# Anyone With DIY Cup Holders?



## Frogman Ladue (Jun 21, 2012)

Anyone build their own cupholders? I'm looking for project ideas.

I can't fathom paying $25+ for a gimbal mount cup holder when I know I'm just gonna bust it off.


----------



## lovedr79 (Jun 21, 2012)

same here.


----------



## IwanaFish (Jun 21, 2012)

https://www.go2marine.com/product/39490F/cup-and-drink-holders-gimbal-mount.html?WT.mc_id=gb1&utm_source=googlebase&utm_medium=productfeed&utm_campaign=googleshopping

They have them for $8.65.

Think I am going to order a couple.

Lonny


----------



## Frogman Ladue (Jun 21, 2012)

"bookmarked"


I had thought about using 3" pvc flat caps...but those things run around $7 a pop. I little rich for a rig job.


----------



## Gramps50 (Jun 22, 2012)

I have a couple of these folding cup holders. They are nice because when not on use they fold out of the way and also adjust to different sizes. Hold my insulated coffee cub as well as a bottle of water. Not at the same time though.. :lol: 

https://www.amazon.com/American-Technology-CH-00100-BLK-1-MUGGER-Folding/dp/B000Q86IQQ/ref=sr_1_fkmr0_3?ie=UTF8&qid=1340337734&sr=8-3-fkmr0&keywords=boat+cub+holder

Think I actually got mine at either BP or Cabela's


----------



## devilmutt (Jun 22, 2012)

I use an old water bottle cage from my bike. Works great for a bottle of water or soda.


----------



## bcbouy (Jun 22, 2012)

i got those folding cupholders for under 5 dollars.i found stainless ones for 9 bucks each.


----------



## J.P. (Jun 22, 2012)

i once used 3 inch diameter port tubes which i rescued from broken subwoofer boxes. i drilled a small hole somewhere along the length of the tube where i put in a dowel for the cup to rest on. I then cut appropriate sized holes on the deck, dropped in the tubes, fastened it with screws on the flange, and voila, flush mount cup/beer holders.

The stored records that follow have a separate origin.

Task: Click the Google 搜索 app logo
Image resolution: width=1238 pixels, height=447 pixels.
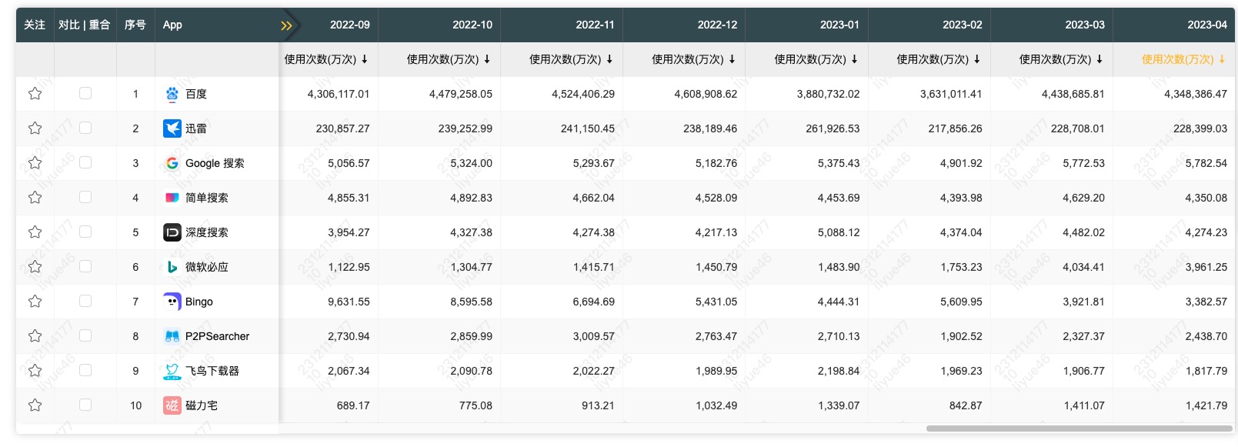Action: coord(172,163)
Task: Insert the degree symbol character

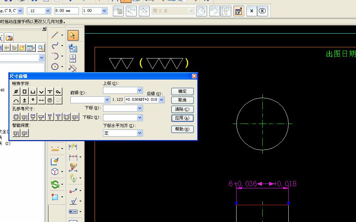Action: [x=33, y=100]
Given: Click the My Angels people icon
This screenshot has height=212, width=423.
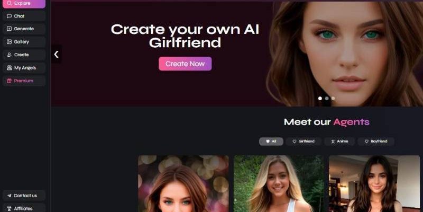Looking at the screenshot, I should [x=9, y=68].
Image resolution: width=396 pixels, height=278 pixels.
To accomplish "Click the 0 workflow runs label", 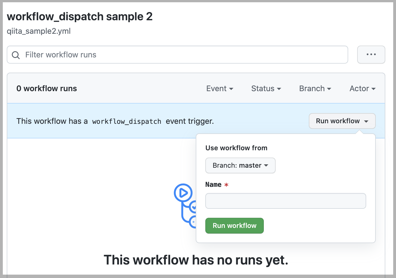I will (46, 88).
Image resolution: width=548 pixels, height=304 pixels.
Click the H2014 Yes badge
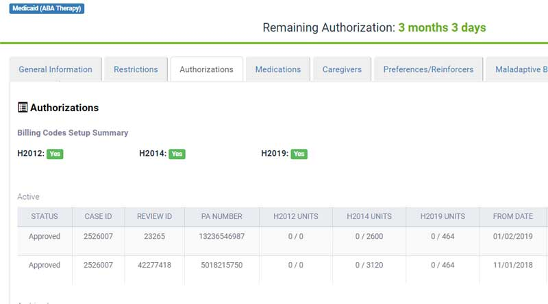tap(177, 154)
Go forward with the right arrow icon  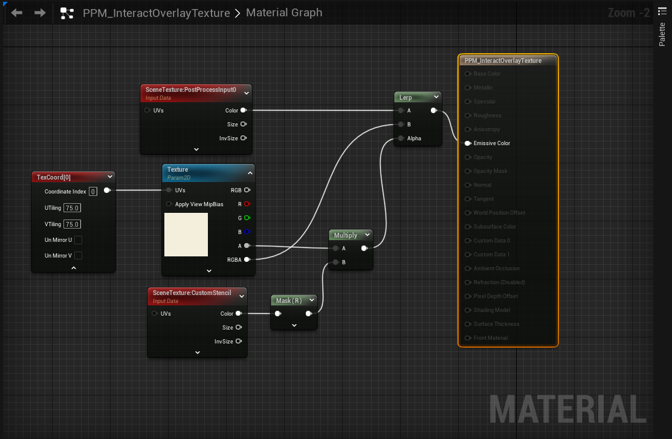[40, 13]
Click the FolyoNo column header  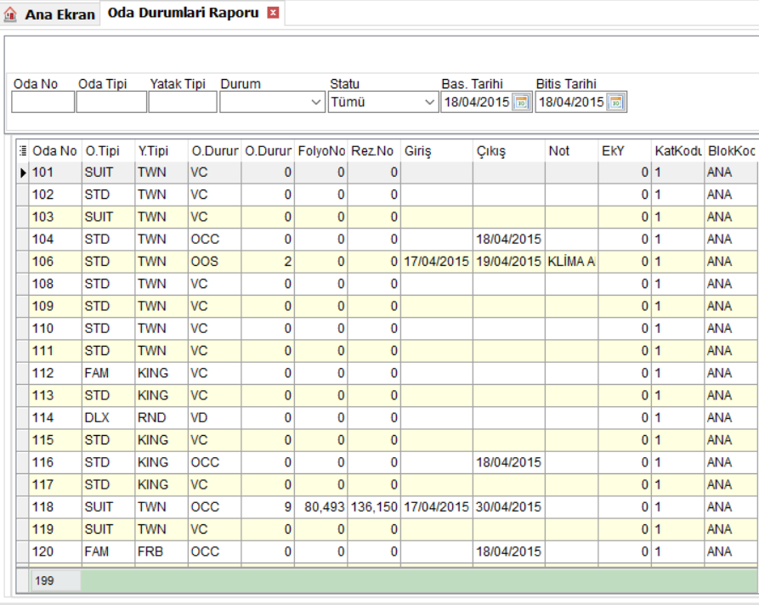321,151
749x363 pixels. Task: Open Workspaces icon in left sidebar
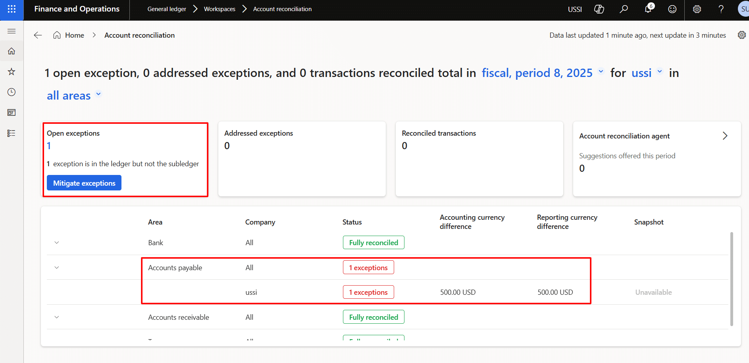point(12,113)
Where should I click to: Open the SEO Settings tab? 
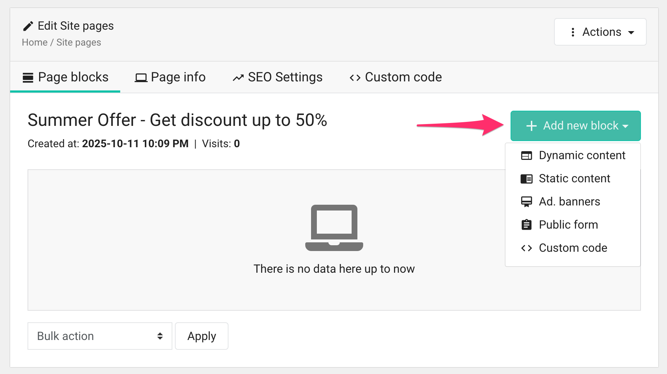point(277,77)
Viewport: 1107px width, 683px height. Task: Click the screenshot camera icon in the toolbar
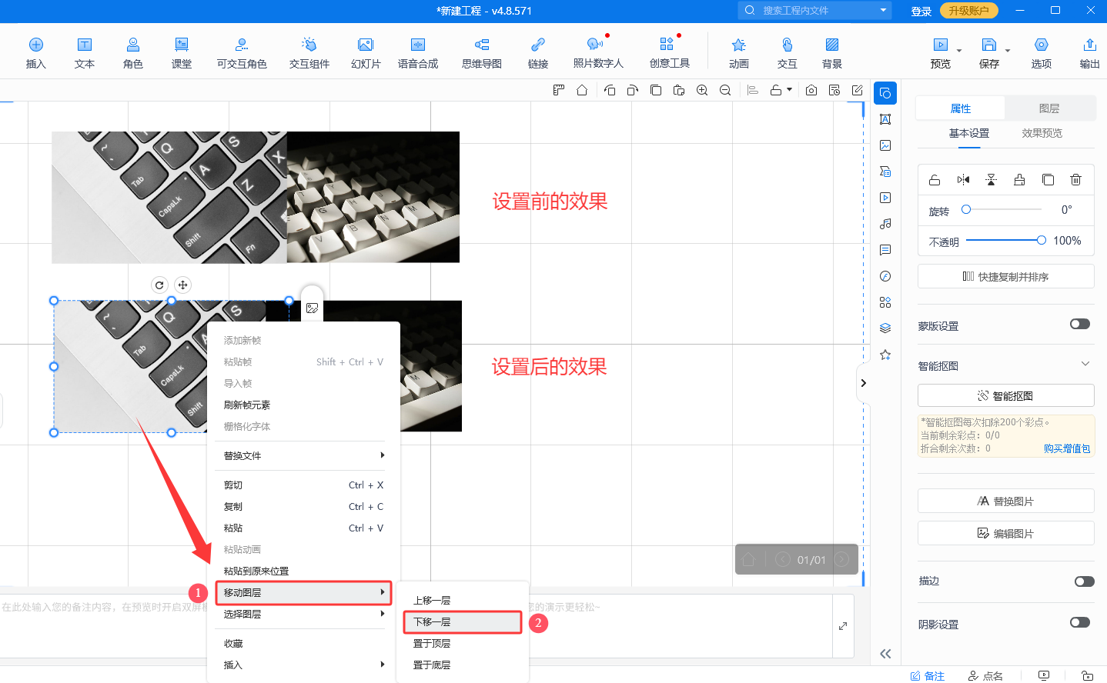click(811, 90)
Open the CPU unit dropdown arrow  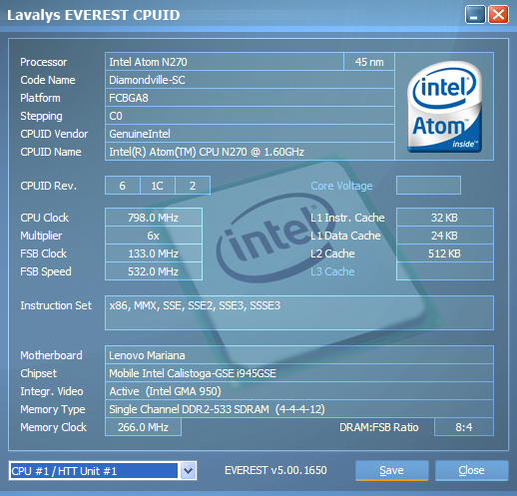(188, 471)
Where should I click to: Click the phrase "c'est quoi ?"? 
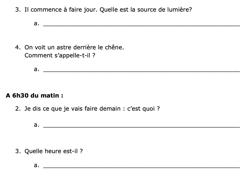click(x=144, y=109)
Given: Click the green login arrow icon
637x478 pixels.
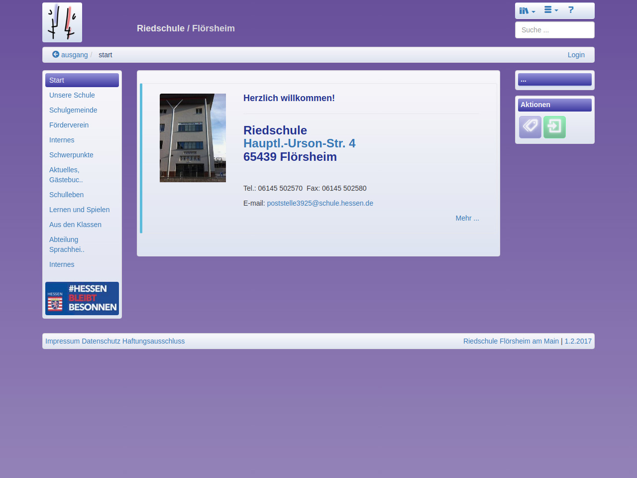Looking at the screenshot, I should pos(554,127).
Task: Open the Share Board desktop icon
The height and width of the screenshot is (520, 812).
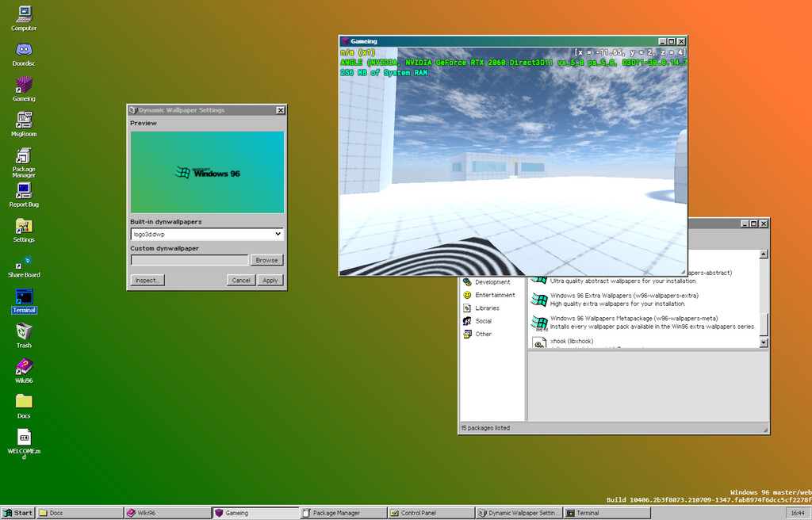Action: tap(24, 262)
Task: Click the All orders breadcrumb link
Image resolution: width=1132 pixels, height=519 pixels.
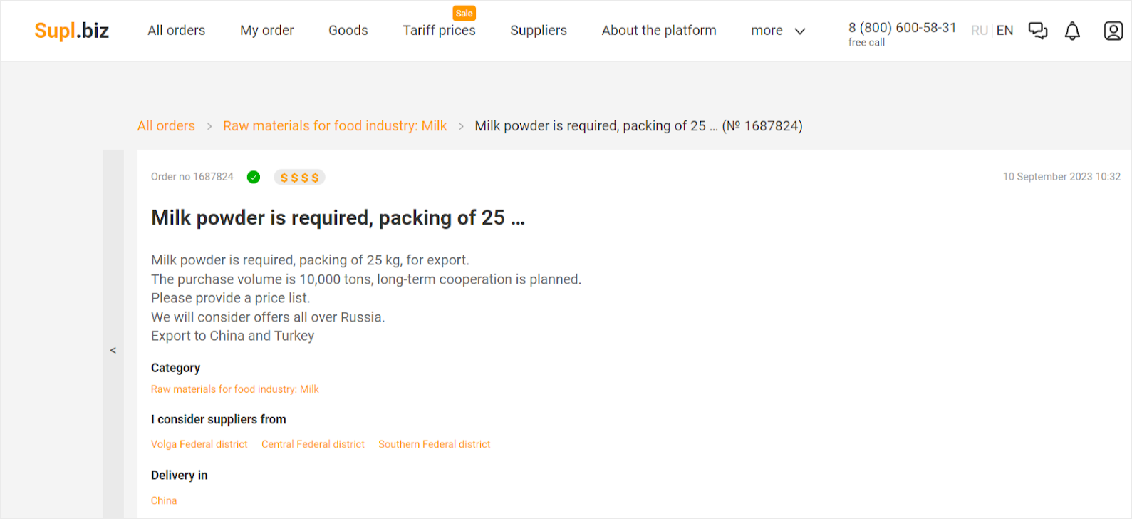Action: click(166, 126)
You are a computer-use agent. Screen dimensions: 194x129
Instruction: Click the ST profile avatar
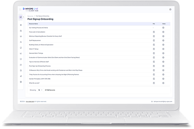(x=21, y=17)
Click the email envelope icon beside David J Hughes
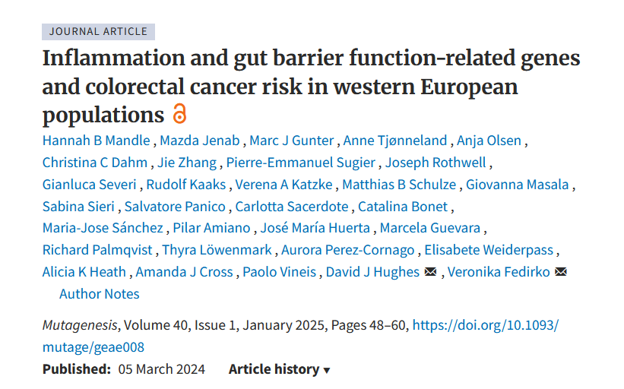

this kind of tube is better due to the grill on the bottom







smaller port tubes make excellent flush mount rod holders.


----------



## bulldog (Jun 22, 2012)

Gramps50 said:


> I have a couple of these folding cup holders. They are nice because when not on use they fold out of the way and also adjust to different sizes. Hold my insulated coffee cub as well as a bottle of water. Not at the same time though.. :lol:
> 
> https://www.amazon.com/American-Technology-CH-00100-BLK-1-MUGGER-Folding/dp/B000Q86IQQ/ref=sr_1_fkmr0_3?ie=UTF8&qid=1340337734&sr=8-3-fkmr0&keywords=boat+cub+holder
> 
> Think I actually got mine at either BP or Cabela's



I had these in my old boat and I have a buddy, who will remain nameless, that stepped on and broke 4 of them in the last 2 years. They are great if they are out of the way but they are not meant to take abuse. I did really like them bc they adjust and fold up to almost nothing.


----------



## wihil (Jun 22, 2012)

devilmutt said:


> I use an old water bottle cage from my bike. Works great for a bottle of water or soda.



I like this idea a lot.

:-k


----------



## Vermonster (Jun 22, 2012)

I use these:

https://www.basspro.com/Bass-Pro-Sh...m_cat=RLP&cm_pla=8966&cm_ite=productname_link

I like how they fold up.


----------



## IwanaFish (Jun 22, 2012)

I do like those foldout type. If I can get it to post. I used one from a car on my bow panel.

Lonny


----------



## Kismet (Jun 22, 2012)

I only drink coffee, and water, so...after three spilled thermos-type mugs, I took a large hose clamp, put some cut to size expanded foam packing, drilled through the hose clamp, and screwed it to a wood platform on the boat. Works, swivels a bit if necessary, and I don't fret about breaking it.

https://i275.photobucket.com/albums/jj297/Kismethimself/Boats/alumafromrearcarpetpaintseatscupholder.jpg


----------



## nlester (Jun 22, 2012)

$9.99 I got one of these for my seat but it did not work out there. I fastened it to my gunnels and it works great. Holds a cup of coffee, water, needle nose, scissors and an assortment of terminal tackle. I have given it a lot of abuse and it is still there. An assortment of colors - search for "Wise Seat Caddy".


----------



## ckr74 (Jun 22, 2012)

I just made a console w/cupholders. I already had the materials laying around. No more cheap plastic stuff for me.


----------